Medeniyetin siyasî yapısı
Cumhuriyetin arkasında bir burjuvazi yoktu demek sadece basit ezberleri tekrar etmek ve iktisadî bir indirgemeciliğe teslim olmak değildir. Evet, beğensek de beğenmesek de, modern cumhuriyet bir tarihsel sınıfın, burjuvazinin ortalığa hâkim olmasının hikâyesidir. Ama bu hegemonya sadece iktisadî, politik değildir. Hatta daha çok kültüreldir. Burjuvazi dediğimiz sınıf yarattı bütün o “Batı” dediğimiz medeniyeti. Artısıyla, eksisiyle! Bütün o edebiyatı, müziği, felsefeyi, kentleri, binaları, heykelleri, resimleri, Fransız balkonlarını, salle a manger’leri. Avrupa’yı bir sınıf üretti topyekûn. Cumhuriyet ise o medeniyetin siyasî yapısıydı o kadar. Yani Batı’da cumhuriyet olduğu için toplum medenileşmemişti. Burjuvazi denen sınıf kendi medeniyetini inşa ederken modern cumhuriyeti de icat etmişti.
Ve en önemlisi de, bizim bazen hayranlıkla, bazen kıskançlıkla, hatta bazen nefretle izlediğimiz Batı’nın evrensel, dolayısıyla vazgeçilmez sandığımız birçok özelliği aslında onlar için gayet kültüreldi ve gayet basit anlamıyla yurttaşın seçimlerine dayanıyordu. Medeniyet de, cumhuriyet de ancak bir seçime dayanıyorsa anlamlıdır. Medeniyet de, cumhuriyet de bir zorunluluk olarak yaşanıyorsa ve yaşatılıyorsa ancak ve ancak bir cehennem olabilirler.
Bu anlamda bizim cumhuriyetimiz hukukî ve kültürel bir cumhuriyet sanki. Ama maalesef siyasal ve ekonomik bir cumhuriyet değil. Cumhuriyetin “iyi bişi” olduğu konusunda genel bir mefhuma sahibiz. Fakat onun aslında ne olduğu konusunda, onun içinin nasıl doldurulması gerektiği konusunda kafamız epeyce karışık.
Seçeneklerin varolduğu bir rejim
Bütün kadınların başını örttüğü bir toplum “demokratik” bir toplum olabilir. Hiçbir evinde pimapen pencere olmayan bir toplum da “çağdaş” olabilir. Çoğunluğunun namaz kıldığı bir toplum “modern”, “laik” olabilir. Önemli olan bunların birer zorunluluk olmaması, birer tercihe dayanmasıdır.
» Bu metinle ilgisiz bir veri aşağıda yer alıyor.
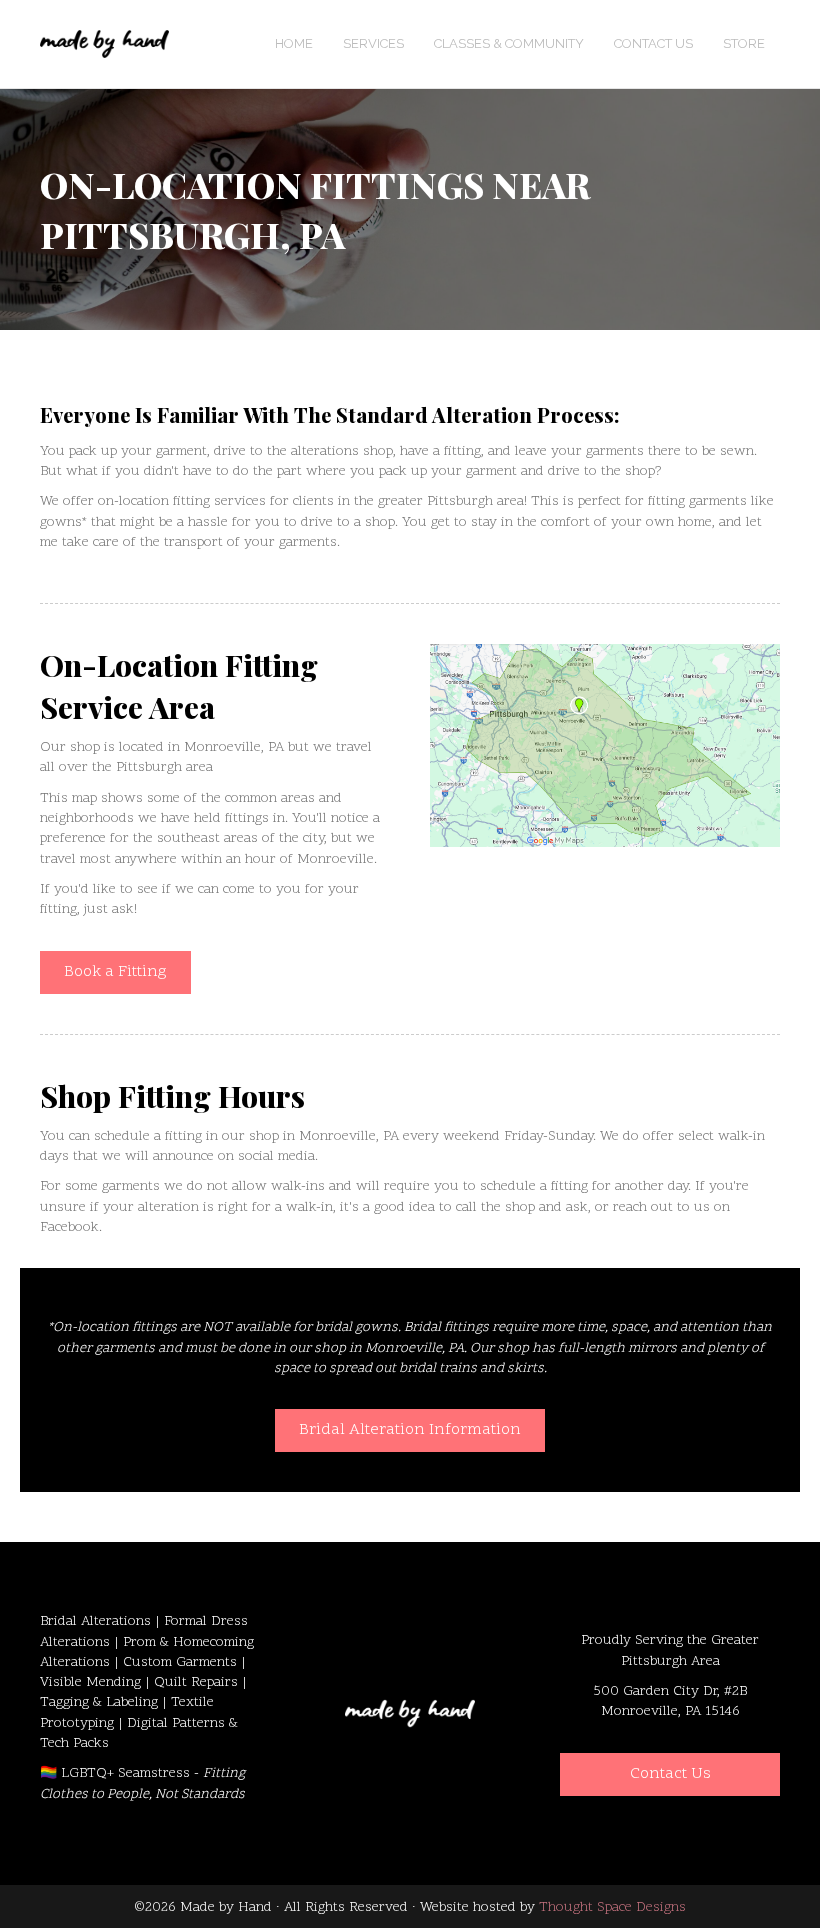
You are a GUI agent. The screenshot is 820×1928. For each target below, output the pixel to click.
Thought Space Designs (612, 1907)
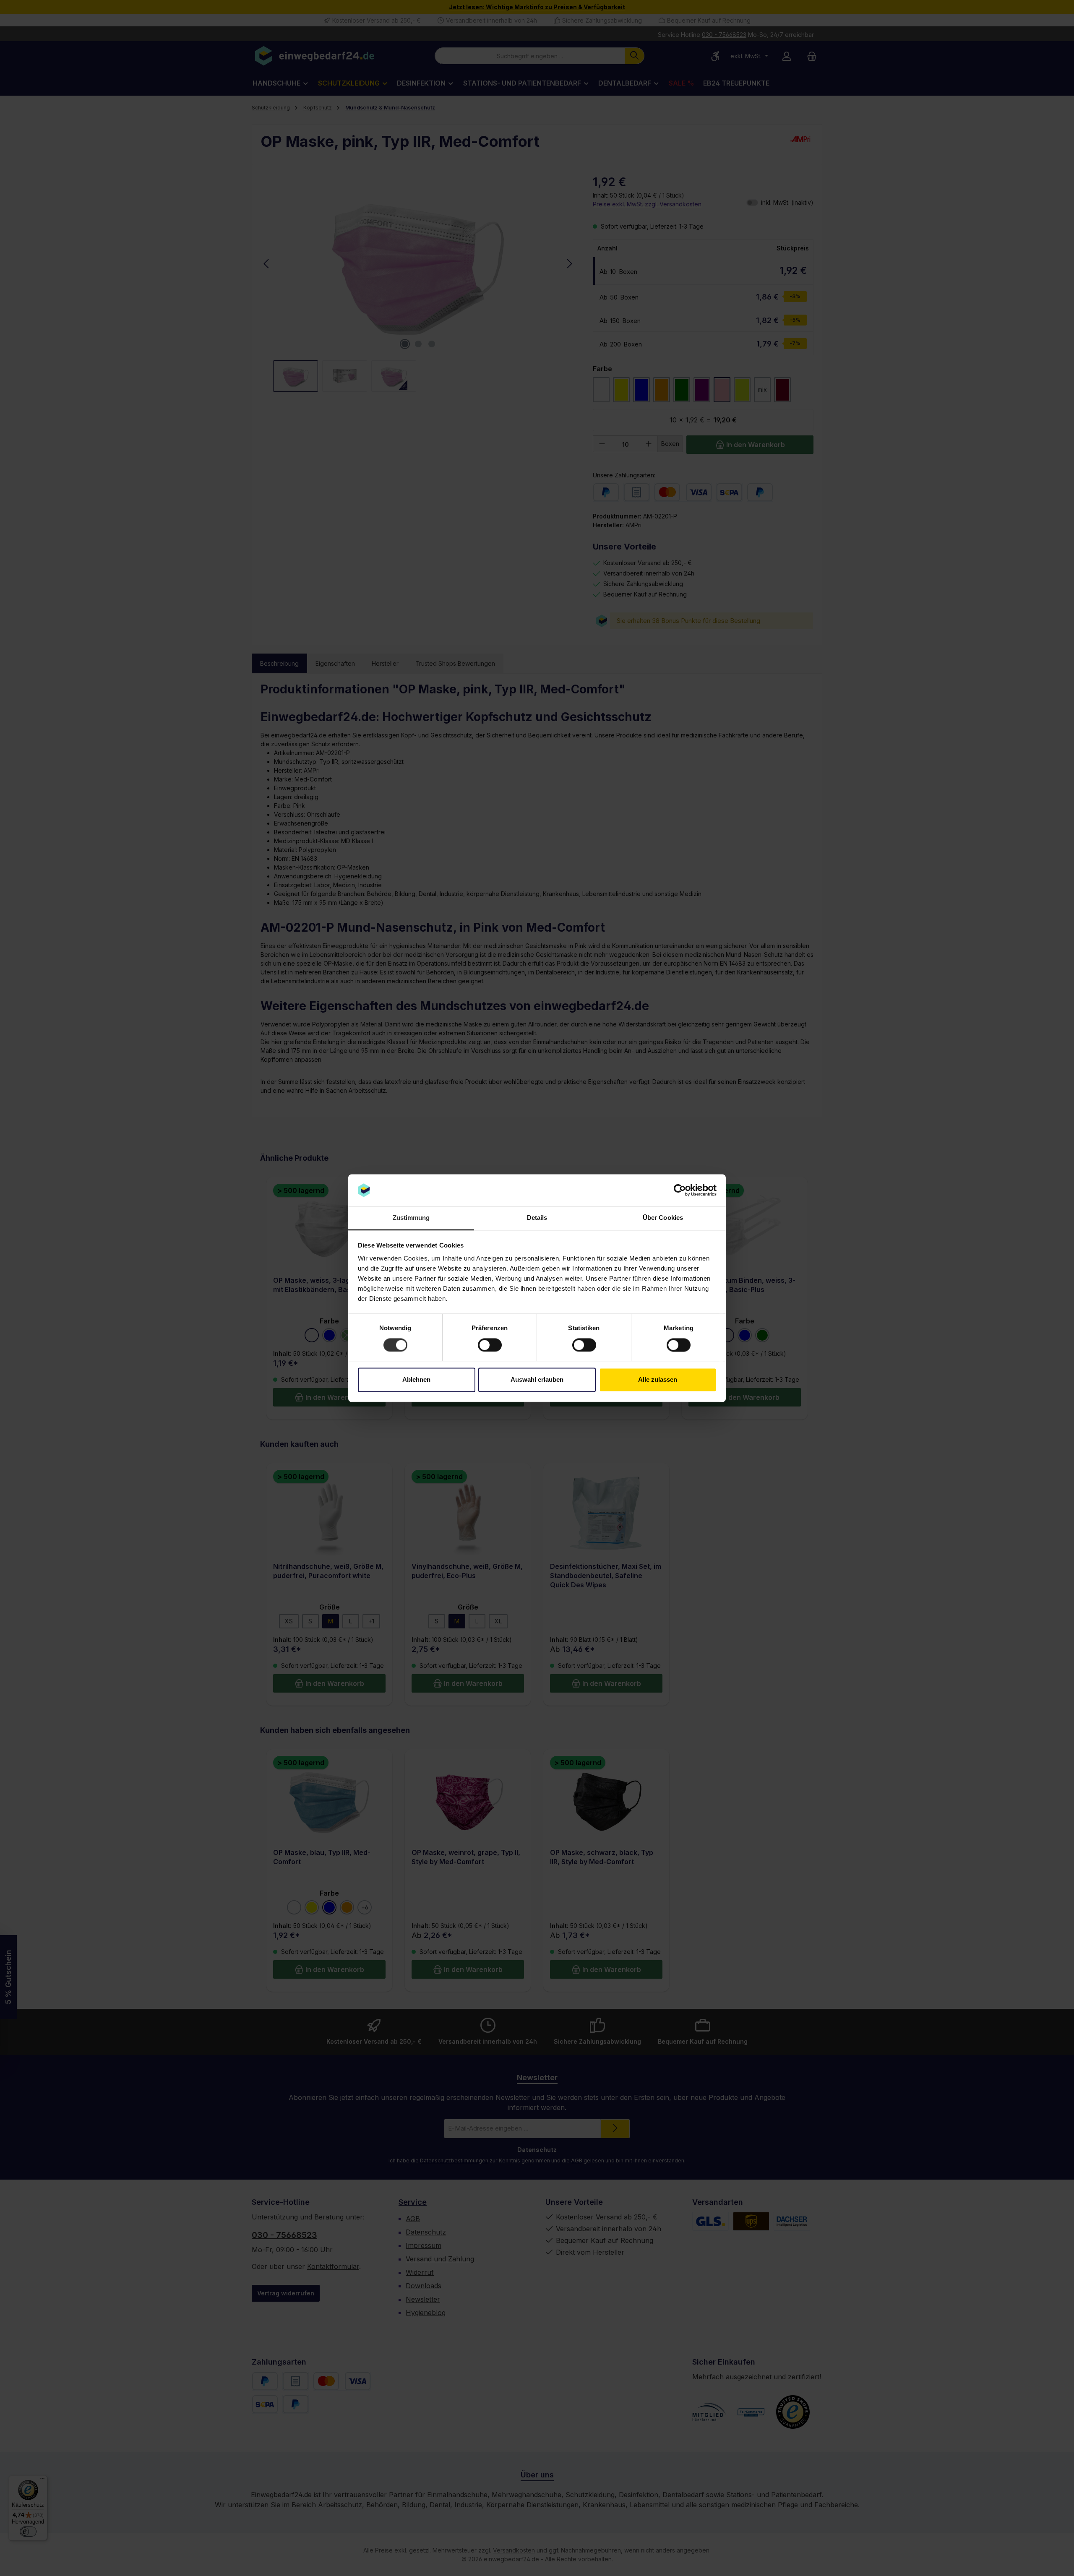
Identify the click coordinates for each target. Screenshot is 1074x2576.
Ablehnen (416, 1379)
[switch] (490, 1345)
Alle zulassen (657, 1379)
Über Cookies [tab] (663, 1218)
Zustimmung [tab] (411, 1218)
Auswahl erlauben (537, 1379)
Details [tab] (537, 1218)
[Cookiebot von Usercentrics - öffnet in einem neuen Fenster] (680, 1190)
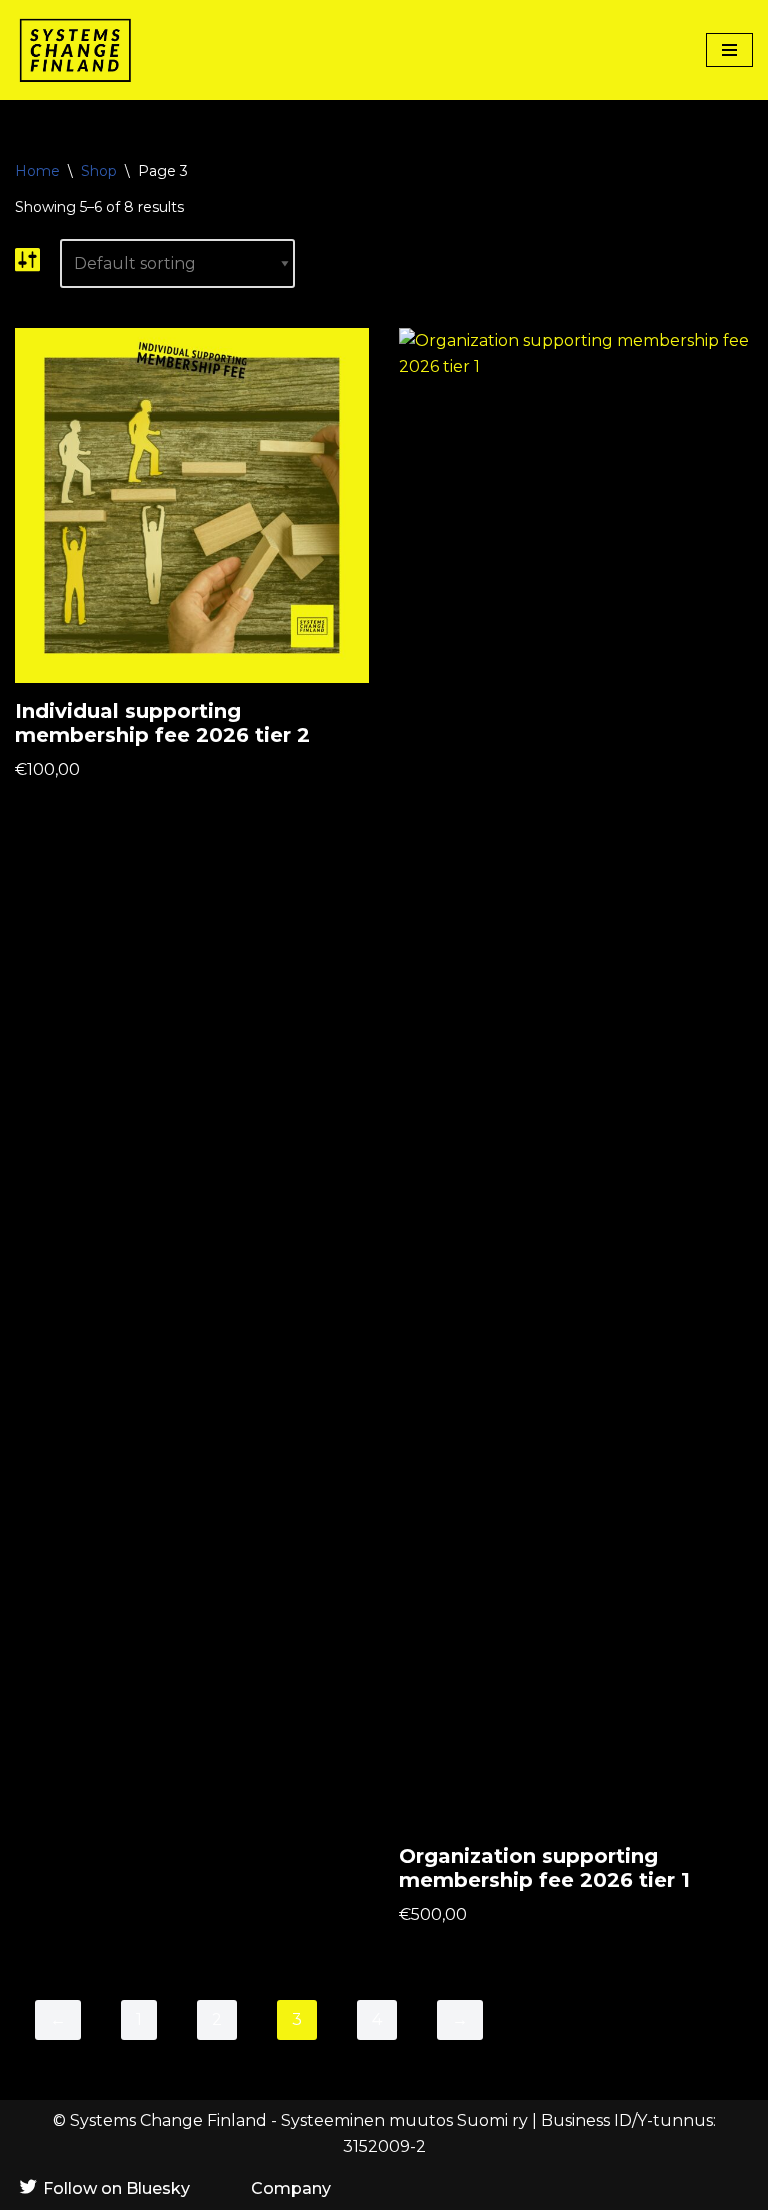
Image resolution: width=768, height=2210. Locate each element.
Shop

Belki de ancak bu “kültürel perde” kalktığında cumhuriyetin aslında ne olduğunu hatırlayabiliriz: Özgürlük, Eşitlik, Kardeşlik.
Sözünü ettiğim Anadolu ninesi için cumhuriyet, onun başına gelen, hatta maruz kaldığı bir şeydi. Bütün bu birikmiş maruziyetler aslında nine için CHP’yi, ağzıyla kuş tutsa bile, bir siyasî seçenek kılmayan şeydi. Türkiye’ye ya da daha genel anlamda modernleşme toplumlarına özgü bir “demokrasi paradoksu”ndan kolaylıkla söz edilebilir: Herhangi bir yurttaş için, siyasî yelpazede yer alan herhangi bir siyasî partinin neredeyse otomatik olarak bir seçenek olarak gözükmemesi!
Demokrasi seçeneklerin varolduğu bir rejimin adıdır. Hatta bu seçeneklerin oldukça çeşitli olduğu bir rejimin adı. Biliyorum, Türkiye’de bu tür cümleler kuranlara “liberal” deniyor. Demokrat yokluğundan kaynaklanıyor olabilir elbette. Bu bence liberalizme yapılmış bir iltifattır! Ben ise buna “asgari demokratlık” diyorum. Demokrasi öyle ya da böyle çok geniş siyasî çizgilerin asgaride demokrat olduğu bir rejimin adıdır. Cumhuriyetin kurucu partisi “demokrat” değilse, bu ülkede demokrasiden nasıl söz edeceğiz?